The man in the big suit looked flustered and said, “Sure,” and held the bag out to Hawk. Hawk took a peanut out and said, “Thank you.” Big Suit smiled uncomfortably and walked on. Hawk gave the peanut to the squirrel and then said again, “Amir.”
I waited.
“Amir embarrassed as hell he didn’t grow up poor. And he embarrassed as hell he lived where there was white folks and he been working for the Yankee dollar all his life.”
“Most of us do,” I said.
“But Amir, he never had no ghetto to drag himself out of, and been treated decent by all the white folks he met along the way, and he got a scholarship and then he got another one and he got a nice middle-class income and now he got a Ph.D. and he can’t stand it.”
“Poor devil,” I said.
“So to make up,” Hawk said, “Amir so down even I don’t understand him when he talk.”
“So he’ll be really pleased to help me with this investigation,” I said.
“Can’t hide the fact that you a blue-eyed devil, but I maybe talk to him with you,” Hawk said. “Give you some, ah, authenticity.”
The aggressive squirrel returned and looked at Hawk, sitting up on its hind legs, balancing on its disproportionate tail.
“Give a squirrel a peanut and you feed him for a moment,” I said. “But teach him to grow peanuts…”
“You and Amir going to get along so good,” Hawk said. “Can’t wait to watch.”
“How about Ms. Temple,” I said, “I don’t suppose you know her.”
“How I going to know her?” Hawk said.
“Well, for a while you were running a sub-specialization in female professors,” I said. “She coulda been one of them.”

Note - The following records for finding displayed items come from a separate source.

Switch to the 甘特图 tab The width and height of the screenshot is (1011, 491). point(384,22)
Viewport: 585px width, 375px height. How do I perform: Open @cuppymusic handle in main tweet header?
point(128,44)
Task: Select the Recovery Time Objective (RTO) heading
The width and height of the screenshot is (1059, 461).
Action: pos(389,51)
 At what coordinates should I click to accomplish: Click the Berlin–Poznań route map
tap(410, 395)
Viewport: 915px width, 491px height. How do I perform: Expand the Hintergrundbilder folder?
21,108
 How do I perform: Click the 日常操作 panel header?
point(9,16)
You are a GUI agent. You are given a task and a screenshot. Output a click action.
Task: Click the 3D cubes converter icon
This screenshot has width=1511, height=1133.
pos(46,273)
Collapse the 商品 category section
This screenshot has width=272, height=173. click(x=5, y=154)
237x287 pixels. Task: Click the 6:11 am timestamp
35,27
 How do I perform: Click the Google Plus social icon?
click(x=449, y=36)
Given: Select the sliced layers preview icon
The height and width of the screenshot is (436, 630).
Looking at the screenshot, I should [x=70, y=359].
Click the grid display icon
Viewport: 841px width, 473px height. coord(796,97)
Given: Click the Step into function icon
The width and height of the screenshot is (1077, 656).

“Good-looking female professors,” Hawk said.
“How do you know Prof. Temple isn’t good-looking?”
“Don’t,” Hawk said. “But the odds are with me.”
“Just because she’s an academic?” I said.
“Where she live?” Hawk said.
I checked my notes. “Cambridge,” I said.
Hawk smiled.
“Well, it doesn’t actually prove she’s not a looker,” I said.
Hawk continued to smile.
“This is bigotry,” I said. “You’re generalizing based on profession and residence.”